Stated goal: Copy the rows below exactly, from the line containing "The height and" through the end of the rows, inclusive. Leave the pictures out of your copy.

(Rows excerpted from a collection)
┌────────

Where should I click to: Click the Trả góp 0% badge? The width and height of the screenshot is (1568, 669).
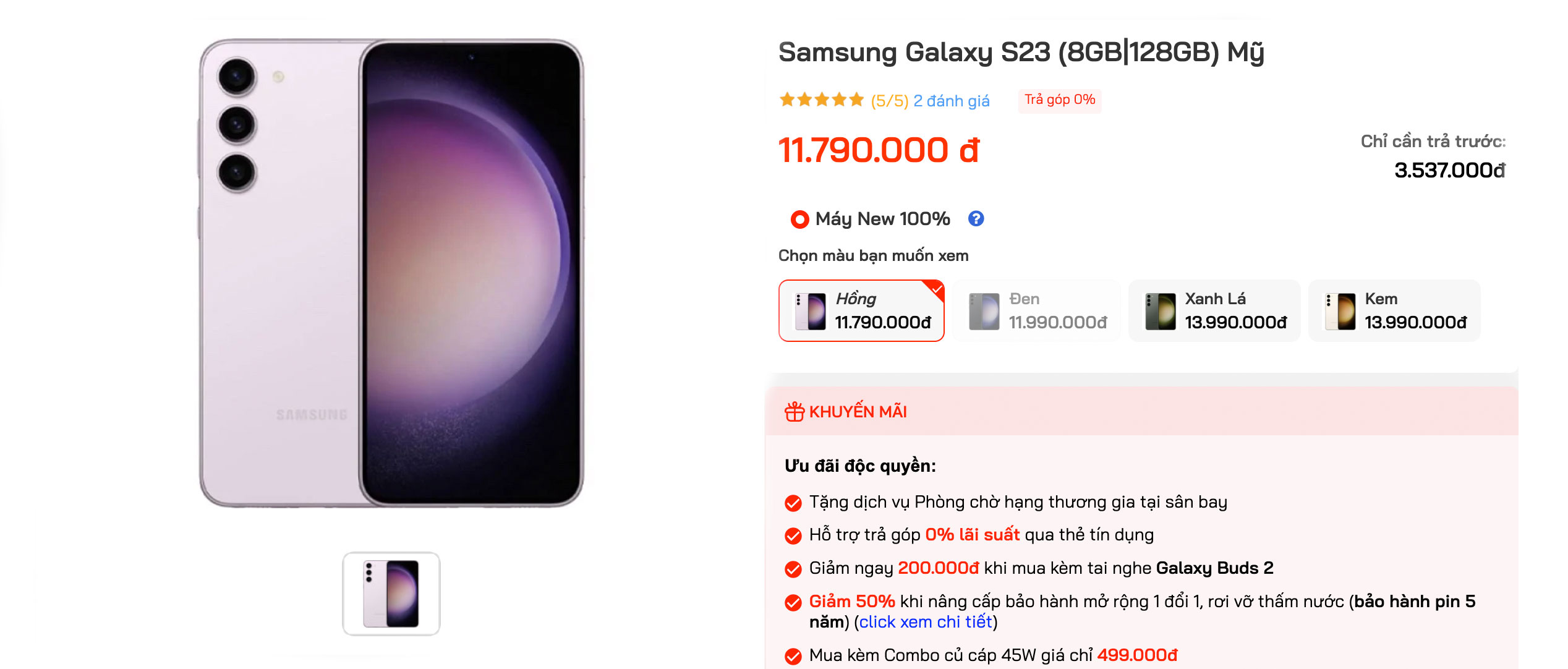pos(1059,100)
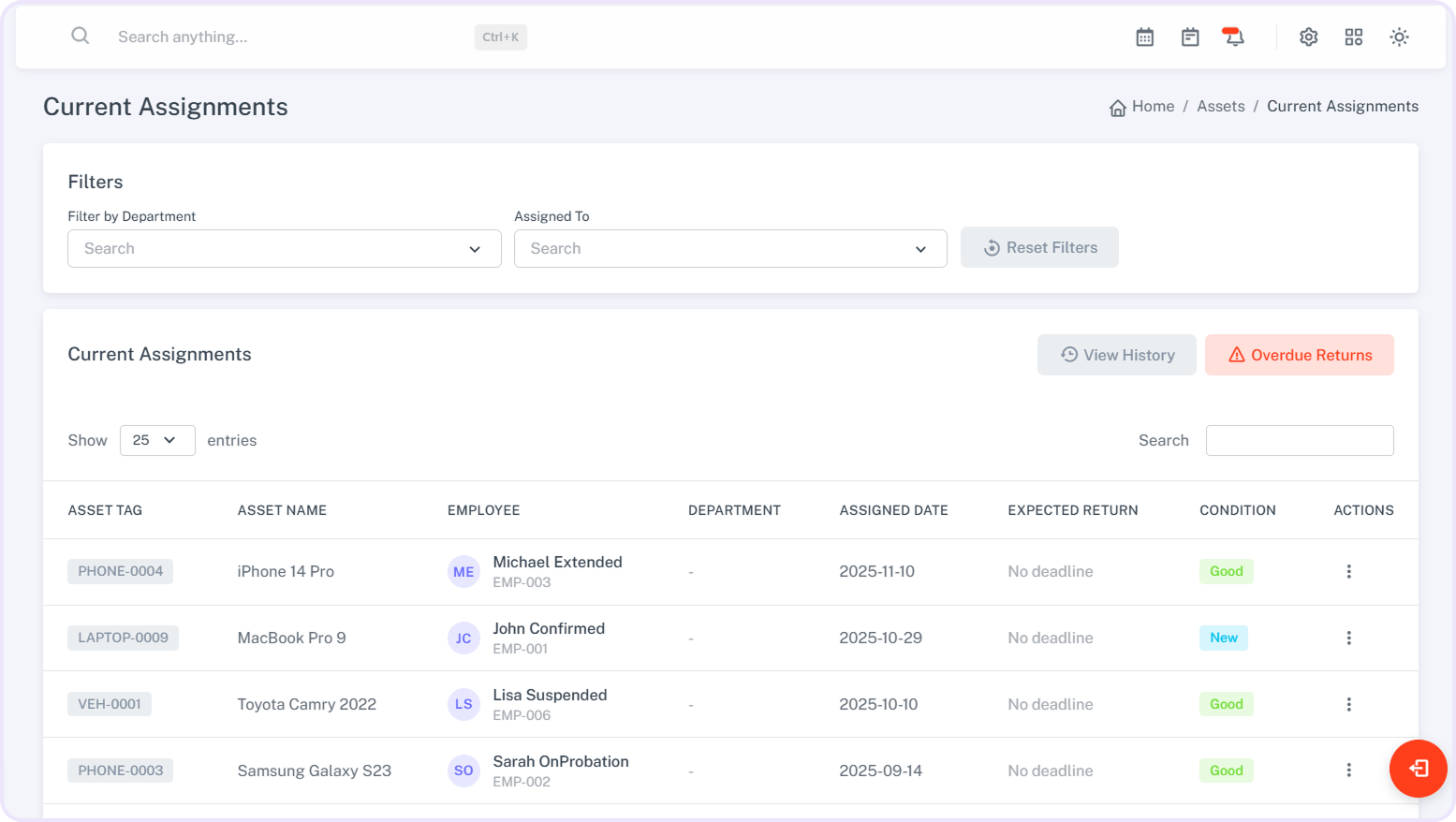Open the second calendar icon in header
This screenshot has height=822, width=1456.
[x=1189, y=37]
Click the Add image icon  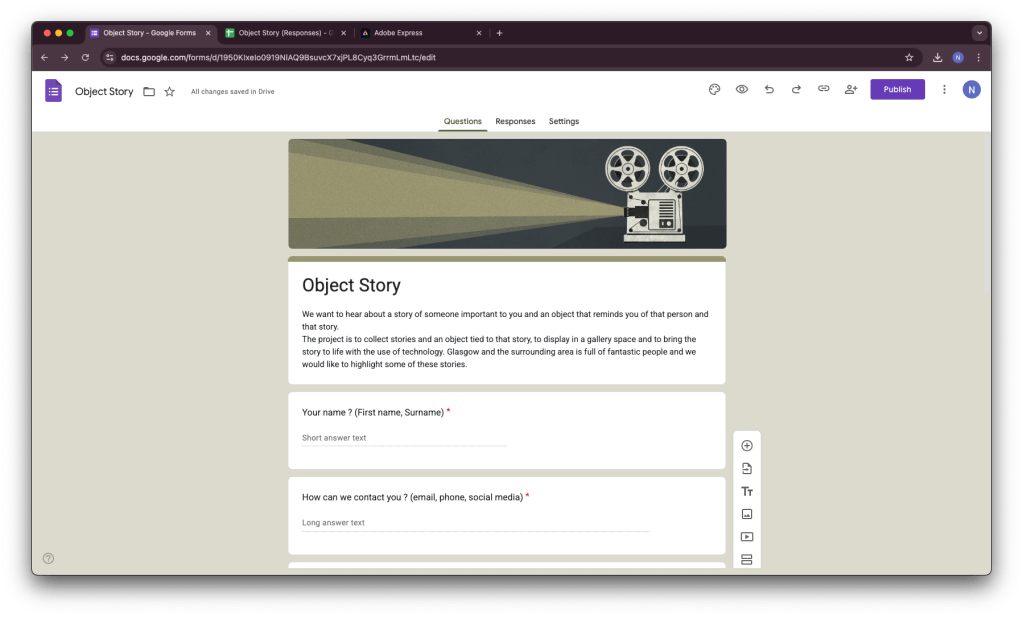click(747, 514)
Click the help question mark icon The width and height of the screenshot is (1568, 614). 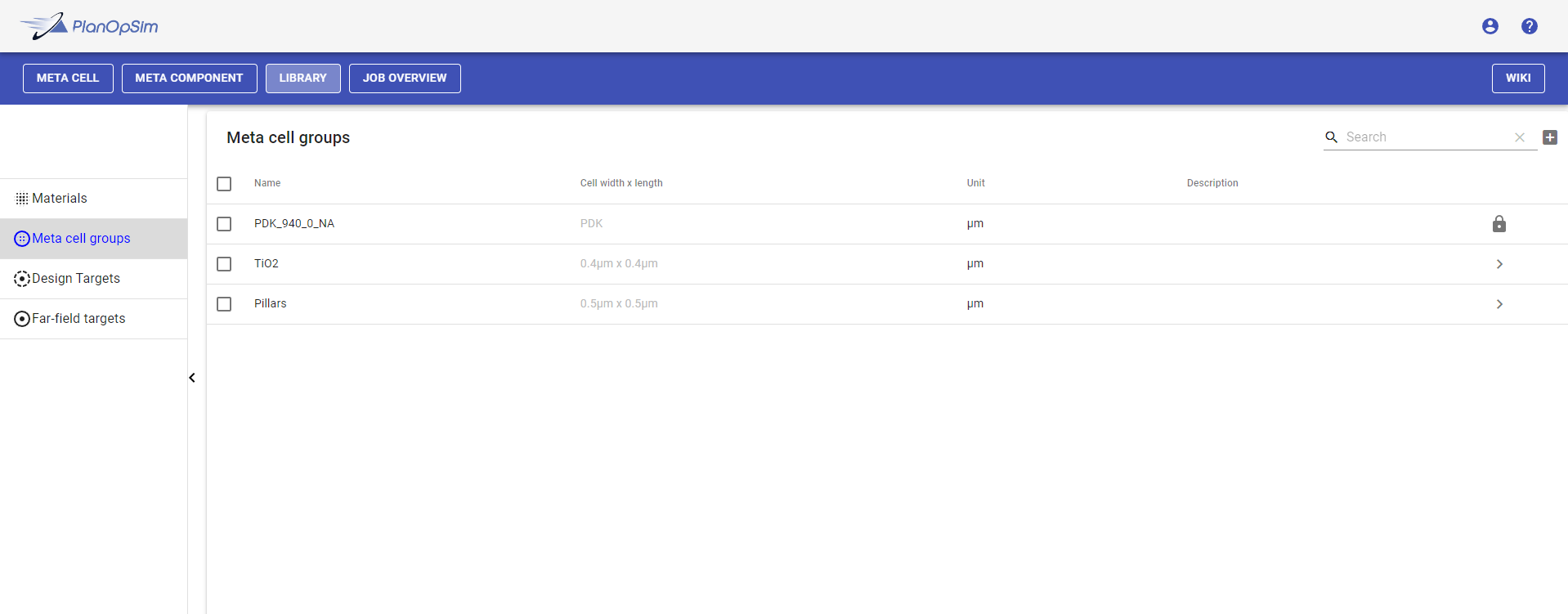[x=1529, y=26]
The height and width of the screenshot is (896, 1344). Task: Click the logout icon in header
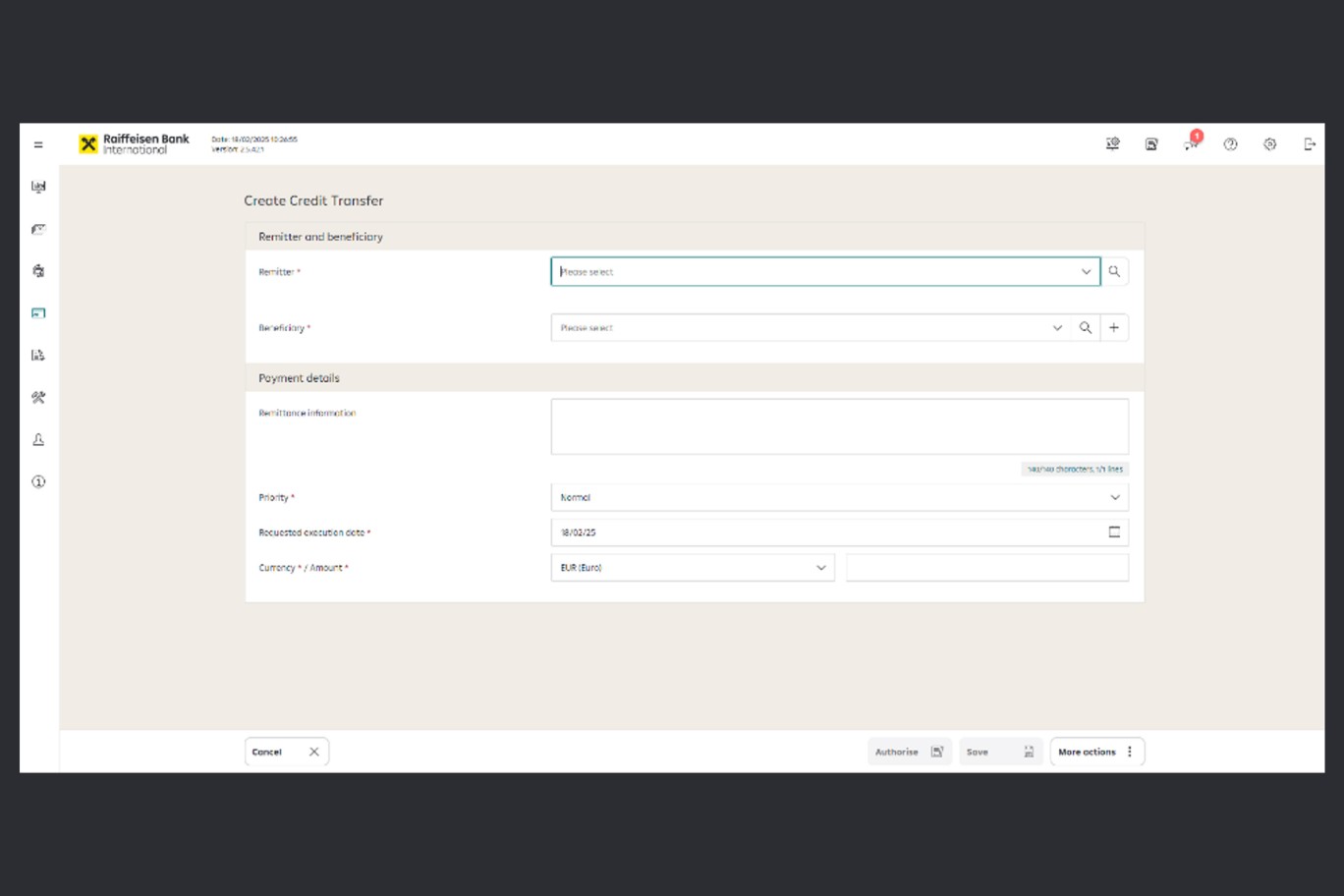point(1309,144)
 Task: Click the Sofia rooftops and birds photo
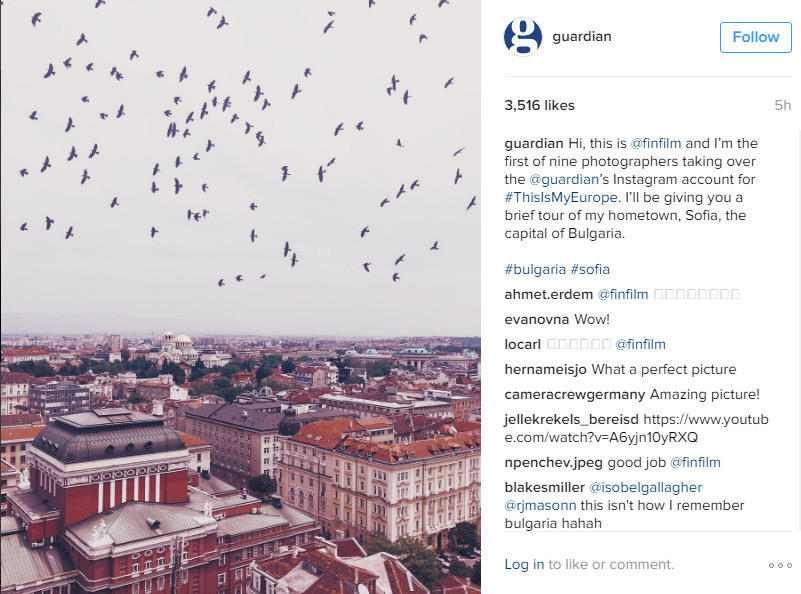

└────────

Result for this exercise:
The height and width of the screenshot is (896, 1344). Task: Click the logout icon in header
point(1309,144)
 Task: Click the Sofia rooftops and birds photo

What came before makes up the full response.